__What to produce__
Once you reach the line that holds "This screenshot has width=1342, height=542." in the listing below, output it and every line after it through the line that holds "Task: Click checkmark", word for word.

[Working data — start]

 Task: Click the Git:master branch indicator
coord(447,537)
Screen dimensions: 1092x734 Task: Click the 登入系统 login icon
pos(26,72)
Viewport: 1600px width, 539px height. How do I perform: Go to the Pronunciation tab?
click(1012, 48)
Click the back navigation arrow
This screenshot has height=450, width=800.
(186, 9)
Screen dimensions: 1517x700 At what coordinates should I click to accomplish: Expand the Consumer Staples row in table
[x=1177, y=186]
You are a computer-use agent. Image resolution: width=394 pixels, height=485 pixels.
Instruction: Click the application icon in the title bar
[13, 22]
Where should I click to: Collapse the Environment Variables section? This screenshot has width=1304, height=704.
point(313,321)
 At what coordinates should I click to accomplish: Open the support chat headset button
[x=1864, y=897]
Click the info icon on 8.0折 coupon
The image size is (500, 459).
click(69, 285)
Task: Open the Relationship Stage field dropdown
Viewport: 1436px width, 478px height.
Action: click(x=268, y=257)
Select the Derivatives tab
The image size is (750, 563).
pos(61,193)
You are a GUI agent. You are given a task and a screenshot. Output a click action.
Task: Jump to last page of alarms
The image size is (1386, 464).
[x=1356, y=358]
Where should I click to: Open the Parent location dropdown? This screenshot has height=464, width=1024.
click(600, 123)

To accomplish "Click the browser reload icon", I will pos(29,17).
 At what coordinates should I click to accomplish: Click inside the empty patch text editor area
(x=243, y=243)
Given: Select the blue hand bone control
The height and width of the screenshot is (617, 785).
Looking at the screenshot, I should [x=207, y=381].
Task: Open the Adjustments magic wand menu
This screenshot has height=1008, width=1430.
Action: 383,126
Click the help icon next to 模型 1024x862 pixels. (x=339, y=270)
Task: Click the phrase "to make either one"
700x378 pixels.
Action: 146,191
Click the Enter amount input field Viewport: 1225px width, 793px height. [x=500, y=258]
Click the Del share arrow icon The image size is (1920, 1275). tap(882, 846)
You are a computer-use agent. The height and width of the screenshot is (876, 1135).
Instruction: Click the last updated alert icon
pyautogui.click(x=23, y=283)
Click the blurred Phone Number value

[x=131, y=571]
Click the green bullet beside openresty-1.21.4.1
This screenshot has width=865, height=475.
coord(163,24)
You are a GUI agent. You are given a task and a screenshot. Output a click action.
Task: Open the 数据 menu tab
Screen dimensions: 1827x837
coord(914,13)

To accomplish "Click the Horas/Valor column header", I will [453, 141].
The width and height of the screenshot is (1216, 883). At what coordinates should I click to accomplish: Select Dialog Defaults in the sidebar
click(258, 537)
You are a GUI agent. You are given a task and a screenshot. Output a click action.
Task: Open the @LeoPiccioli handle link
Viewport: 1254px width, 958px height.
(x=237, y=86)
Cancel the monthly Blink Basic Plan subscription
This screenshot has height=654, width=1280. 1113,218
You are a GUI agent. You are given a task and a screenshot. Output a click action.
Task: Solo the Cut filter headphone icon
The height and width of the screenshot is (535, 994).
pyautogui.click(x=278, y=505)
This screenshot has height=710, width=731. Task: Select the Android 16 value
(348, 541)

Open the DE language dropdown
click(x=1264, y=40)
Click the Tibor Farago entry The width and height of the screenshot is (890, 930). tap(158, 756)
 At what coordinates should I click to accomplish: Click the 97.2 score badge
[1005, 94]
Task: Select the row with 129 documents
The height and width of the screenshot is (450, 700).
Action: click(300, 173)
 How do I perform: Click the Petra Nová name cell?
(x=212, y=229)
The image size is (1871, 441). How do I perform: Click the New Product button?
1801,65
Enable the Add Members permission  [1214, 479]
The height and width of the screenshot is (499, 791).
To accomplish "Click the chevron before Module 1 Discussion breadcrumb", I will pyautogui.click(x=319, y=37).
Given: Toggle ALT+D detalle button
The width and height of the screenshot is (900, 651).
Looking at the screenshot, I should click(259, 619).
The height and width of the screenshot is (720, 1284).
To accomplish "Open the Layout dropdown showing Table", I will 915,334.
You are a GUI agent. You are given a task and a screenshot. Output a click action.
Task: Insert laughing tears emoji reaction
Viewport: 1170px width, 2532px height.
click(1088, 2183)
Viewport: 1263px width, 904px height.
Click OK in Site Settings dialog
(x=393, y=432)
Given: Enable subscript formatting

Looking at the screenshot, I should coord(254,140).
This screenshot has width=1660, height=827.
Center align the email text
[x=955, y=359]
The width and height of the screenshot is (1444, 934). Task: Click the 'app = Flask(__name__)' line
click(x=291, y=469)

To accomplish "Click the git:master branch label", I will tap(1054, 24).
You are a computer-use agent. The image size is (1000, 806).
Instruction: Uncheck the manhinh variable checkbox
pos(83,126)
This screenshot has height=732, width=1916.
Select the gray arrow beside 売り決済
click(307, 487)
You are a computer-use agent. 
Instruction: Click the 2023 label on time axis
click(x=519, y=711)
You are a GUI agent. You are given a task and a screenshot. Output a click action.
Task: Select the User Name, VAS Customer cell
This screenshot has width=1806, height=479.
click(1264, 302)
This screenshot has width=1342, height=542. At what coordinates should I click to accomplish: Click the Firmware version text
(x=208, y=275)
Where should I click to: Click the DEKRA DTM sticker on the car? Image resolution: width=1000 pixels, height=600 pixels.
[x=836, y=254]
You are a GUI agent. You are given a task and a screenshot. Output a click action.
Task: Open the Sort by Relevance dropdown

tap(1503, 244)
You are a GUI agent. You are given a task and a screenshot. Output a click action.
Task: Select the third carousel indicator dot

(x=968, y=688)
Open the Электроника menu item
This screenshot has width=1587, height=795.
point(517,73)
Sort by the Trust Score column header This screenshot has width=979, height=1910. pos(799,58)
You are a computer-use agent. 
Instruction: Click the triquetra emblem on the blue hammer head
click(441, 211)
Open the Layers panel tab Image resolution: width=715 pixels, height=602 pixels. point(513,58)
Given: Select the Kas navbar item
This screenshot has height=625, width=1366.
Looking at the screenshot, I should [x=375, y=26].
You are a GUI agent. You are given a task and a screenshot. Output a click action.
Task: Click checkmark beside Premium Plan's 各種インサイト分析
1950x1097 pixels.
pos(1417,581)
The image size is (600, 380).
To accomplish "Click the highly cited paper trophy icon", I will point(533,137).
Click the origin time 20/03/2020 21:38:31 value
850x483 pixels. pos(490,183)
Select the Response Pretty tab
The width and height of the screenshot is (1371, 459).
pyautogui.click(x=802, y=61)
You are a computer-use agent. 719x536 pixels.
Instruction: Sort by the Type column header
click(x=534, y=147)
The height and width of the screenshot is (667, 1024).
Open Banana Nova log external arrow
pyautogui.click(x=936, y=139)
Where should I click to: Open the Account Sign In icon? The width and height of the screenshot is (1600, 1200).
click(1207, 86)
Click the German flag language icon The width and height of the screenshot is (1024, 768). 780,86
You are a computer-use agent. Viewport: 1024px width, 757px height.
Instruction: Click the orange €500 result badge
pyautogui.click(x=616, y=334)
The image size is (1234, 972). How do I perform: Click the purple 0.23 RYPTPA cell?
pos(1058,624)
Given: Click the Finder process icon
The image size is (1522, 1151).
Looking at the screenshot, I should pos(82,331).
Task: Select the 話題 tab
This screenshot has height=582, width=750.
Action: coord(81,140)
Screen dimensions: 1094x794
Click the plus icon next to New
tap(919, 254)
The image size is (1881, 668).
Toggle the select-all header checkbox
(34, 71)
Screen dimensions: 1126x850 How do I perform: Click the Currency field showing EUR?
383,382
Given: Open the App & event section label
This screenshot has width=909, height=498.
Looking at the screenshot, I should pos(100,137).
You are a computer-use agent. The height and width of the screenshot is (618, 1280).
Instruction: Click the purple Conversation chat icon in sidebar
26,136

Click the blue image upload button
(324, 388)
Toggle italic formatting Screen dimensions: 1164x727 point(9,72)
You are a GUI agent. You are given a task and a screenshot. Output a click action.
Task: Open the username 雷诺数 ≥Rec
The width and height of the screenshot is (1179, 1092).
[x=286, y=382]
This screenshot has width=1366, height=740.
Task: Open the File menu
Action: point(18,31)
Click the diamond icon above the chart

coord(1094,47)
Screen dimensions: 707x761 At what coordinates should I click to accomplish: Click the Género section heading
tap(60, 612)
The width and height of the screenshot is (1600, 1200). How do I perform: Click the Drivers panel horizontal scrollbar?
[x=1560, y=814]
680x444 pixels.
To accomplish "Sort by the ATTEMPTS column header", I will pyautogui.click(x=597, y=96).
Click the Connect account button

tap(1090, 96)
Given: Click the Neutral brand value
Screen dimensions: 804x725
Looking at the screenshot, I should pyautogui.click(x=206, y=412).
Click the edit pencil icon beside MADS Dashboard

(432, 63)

[Working data — finish]

__Problem solution__
This screenshot has width=1342, height=542. At what coordinates should I click to accomplish: Click the Firmware version text
(x=208, y=275)
Where should I click to: Click the DEKRA DTM sticker on the car? Image resolution: width=1000 pixels, height=600 pixels.
[x=836, y=254]
You are a GUI agent. You are given a task and a screenshot. Output a click action.
Task: Open the Sort by Relevance dropdown

tap(1503, 244)
You are a GUI agent. You are given a task and a screenshot. Output a click action.
Task: Select the third carousel indicator dot

(x=968, y=688)
Open the Электроника menu item
This screenshot has width=1587, height=795.
point(517,73)
Sort by the Trust Score column header This screenshot has width=979, height=1910. pos(799,58)
You are a computer-use agent. 
Instruction: Click the triquetra emblem on the blue hammer head
click(441, 211)
Open the Layers panel tab Image resolution: width=715 pixels, height=602 pixels. point(513,58)
Given: Select the Kas navbar item
This screenshot has height=625, width=1366.
Looking at the screenshot, I should [x=375, y=26].
You are a GUI agent. You are given a task and a screenshot. Output a click action.
Task: Click checkmark beside Premium Plan's 各種インサイト分析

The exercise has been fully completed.